GIVEN EXERCISE: Revise the lines below so that every occurrence of "screenshot" becomes "screen image", leaving all other wording unchanged and omitting the pictures.

INFORMATION SUPPLIED:
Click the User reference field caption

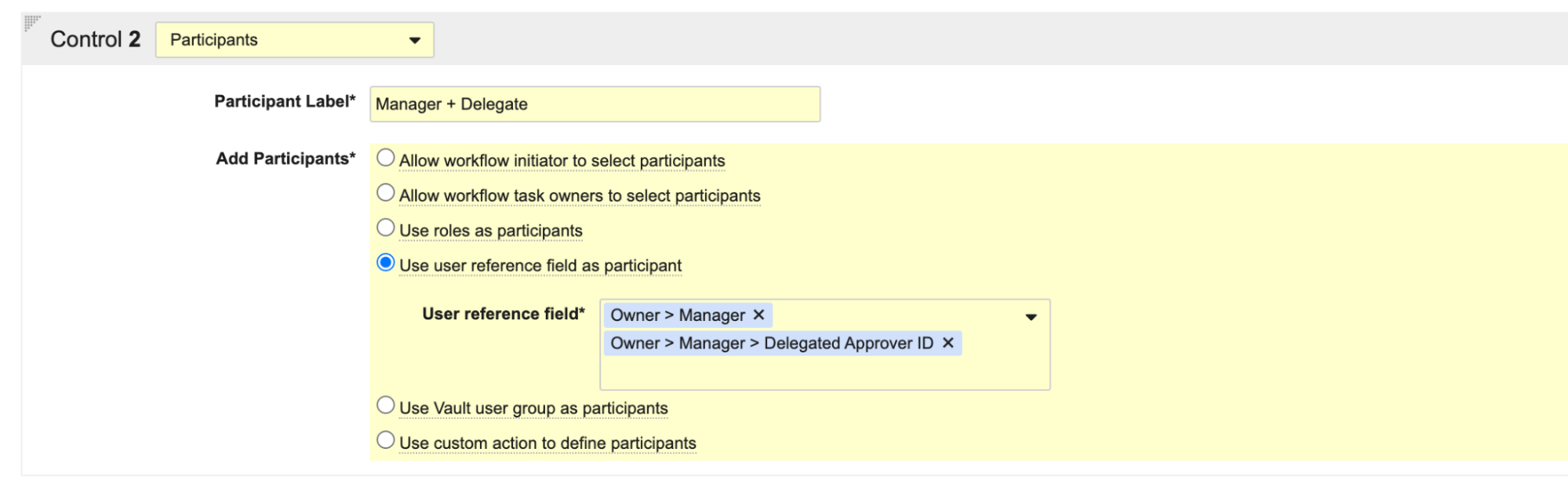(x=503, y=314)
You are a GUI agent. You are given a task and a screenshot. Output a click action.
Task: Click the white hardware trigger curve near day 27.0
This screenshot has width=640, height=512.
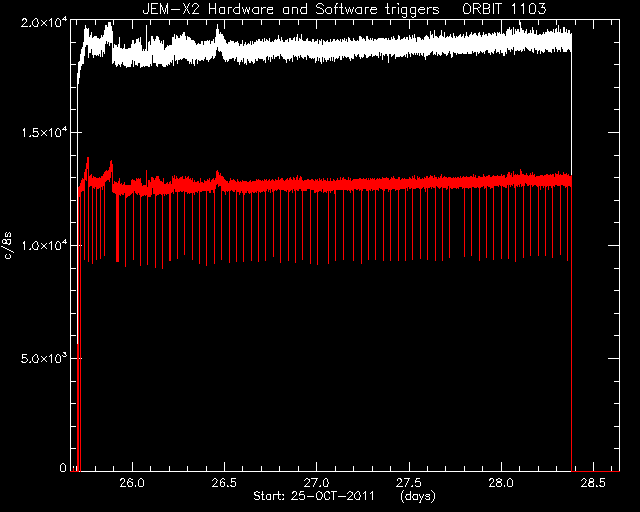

SOLUTION TO THE EXERCISE:
Click the User reference field caption

(x=503, y=314)
You are a GUI agent. You are given a task and a screen image. Output a click action.
Task: Click the white hardware trigger curve near day 27.0
This screen image has width=640, height=512.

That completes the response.